Sosiolog dan Guru Besar Fisip Universitas Indonesia (UI), Dr. Imam B. Prasodjo (iPras) secara kasar mengkategorikan pola pikir budaya dalam 3 kelompok. Menurutnya 3 kelompok kategori inilah yang ada didunia saat ini, seperti yang saya kutif dari kolom komentar, dilaman Facebook-nya;
Di dunia saat ini, secara kasar, ada tiga katagori kelompok yang bergumul dalam pola pikir budaya yang menghinggap:
1. Pola pikir "Culture of Fear" (budaya yang dihinggapi rasa takut). Mungkin contoh yang tepat kelompok ini adalah kelompok yang kini tumbuh kembali di Amerika sejak Donald Trump menjadi Presiden Amerika.

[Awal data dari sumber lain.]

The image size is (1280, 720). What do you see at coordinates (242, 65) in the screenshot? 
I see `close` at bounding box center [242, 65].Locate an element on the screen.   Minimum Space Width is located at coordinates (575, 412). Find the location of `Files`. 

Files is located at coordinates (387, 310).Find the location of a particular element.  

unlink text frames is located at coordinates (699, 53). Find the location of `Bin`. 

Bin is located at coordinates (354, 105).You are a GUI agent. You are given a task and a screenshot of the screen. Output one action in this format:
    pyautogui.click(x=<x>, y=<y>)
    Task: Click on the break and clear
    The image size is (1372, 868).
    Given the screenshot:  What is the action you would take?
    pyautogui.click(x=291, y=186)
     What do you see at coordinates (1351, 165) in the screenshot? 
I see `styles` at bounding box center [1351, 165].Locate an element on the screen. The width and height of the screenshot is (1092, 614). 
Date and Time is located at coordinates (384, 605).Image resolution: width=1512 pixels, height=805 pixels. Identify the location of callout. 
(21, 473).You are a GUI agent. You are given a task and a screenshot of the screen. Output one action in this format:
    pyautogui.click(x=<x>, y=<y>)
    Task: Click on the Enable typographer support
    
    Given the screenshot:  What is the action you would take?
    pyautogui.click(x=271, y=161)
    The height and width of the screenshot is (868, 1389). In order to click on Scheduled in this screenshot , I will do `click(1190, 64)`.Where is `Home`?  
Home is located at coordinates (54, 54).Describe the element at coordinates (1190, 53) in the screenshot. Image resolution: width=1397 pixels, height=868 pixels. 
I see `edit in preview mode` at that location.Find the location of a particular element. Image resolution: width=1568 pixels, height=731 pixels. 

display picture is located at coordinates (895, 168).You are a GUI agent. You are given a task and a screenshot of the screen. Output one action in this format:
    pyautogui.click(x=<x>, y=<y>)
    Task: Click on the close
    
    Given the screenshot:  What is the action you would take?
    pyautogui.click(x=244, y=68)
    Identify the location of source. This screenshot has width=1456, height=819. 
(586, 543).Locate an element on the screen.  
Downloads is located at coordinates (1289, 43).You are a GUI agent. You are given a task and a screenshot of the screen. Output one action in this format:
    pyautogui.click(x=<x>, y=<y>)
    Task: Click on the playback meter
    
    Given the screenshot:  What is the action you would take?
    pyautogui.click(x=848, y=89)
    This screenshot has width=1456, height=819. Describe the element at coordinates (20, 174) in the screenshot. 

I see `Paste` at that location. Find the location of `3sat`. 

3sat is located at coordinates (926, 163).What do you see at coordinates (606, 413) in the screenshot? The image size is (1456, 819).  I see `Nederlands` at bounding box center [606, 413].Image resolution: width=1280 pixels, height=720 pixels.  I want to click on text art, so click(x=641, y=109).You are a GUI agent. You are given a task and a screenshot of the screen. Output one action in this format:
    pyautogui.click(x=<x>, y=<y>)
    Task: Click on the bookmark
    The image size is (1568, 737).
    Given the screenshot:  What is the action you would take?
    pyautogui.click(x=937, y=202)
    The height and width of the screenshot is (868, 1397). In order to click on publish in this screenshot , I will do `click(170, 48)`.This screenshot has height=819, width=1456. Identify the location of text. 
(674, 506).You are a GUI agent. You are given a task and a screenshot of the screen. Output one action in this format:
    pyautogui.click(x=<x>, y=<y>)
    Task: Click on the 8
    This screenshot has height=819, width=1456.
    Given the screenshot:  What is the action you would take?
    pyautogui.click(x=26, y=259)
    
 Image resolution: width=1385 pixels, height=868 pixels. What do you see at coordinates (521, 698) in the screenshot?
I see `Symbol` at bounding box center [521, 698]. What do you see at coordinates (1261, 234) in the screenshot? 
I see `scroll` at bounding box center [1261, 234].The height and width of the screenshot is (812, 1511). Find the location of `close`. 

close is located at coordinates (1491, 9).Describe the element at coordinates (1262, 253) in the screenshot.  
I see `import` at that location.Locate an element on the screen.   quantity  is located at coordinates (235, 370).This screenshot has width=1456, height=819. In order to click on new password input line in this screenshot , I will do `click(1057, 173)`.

Kolompok yang mengidap penyakit "culture of fear" ini seringkali secara berlebihan melihat derap perubahan dengan rasa takut. Misalnya, mereka saat ini takut melihat kemajuan yang terjadi pada bangsa bangsa Asia. Takut berlebihan pada Cina, Korea, Indonesia, India dst.
Juga ada yang takut dengan perkembangan dunia Islam. Sebagai respon terhadap rasa takut itu, seringkali mereka bersikap rasis, prejudice, dan diskriminatif. Lihat apa yang terjadi di Amerika saat ini.
2. Kelompok yang mengidap penyakit "Culture of Humiliation" atau budaya yang merasa dirinya atau kelompoknya selalu tertindas. Kelompok yang mengidap penyakit ini, biasanya mereka cenderung bersikap suka menyalahkan orang lain. Mereka apologetik. Yang paling ekstrim adalah membenarkan sikap apapun, termasuk tindakan teror karena tindakan teror dianggap terjadi karena adanya teror yang mereka derita selama ini. Teror dibalas teror.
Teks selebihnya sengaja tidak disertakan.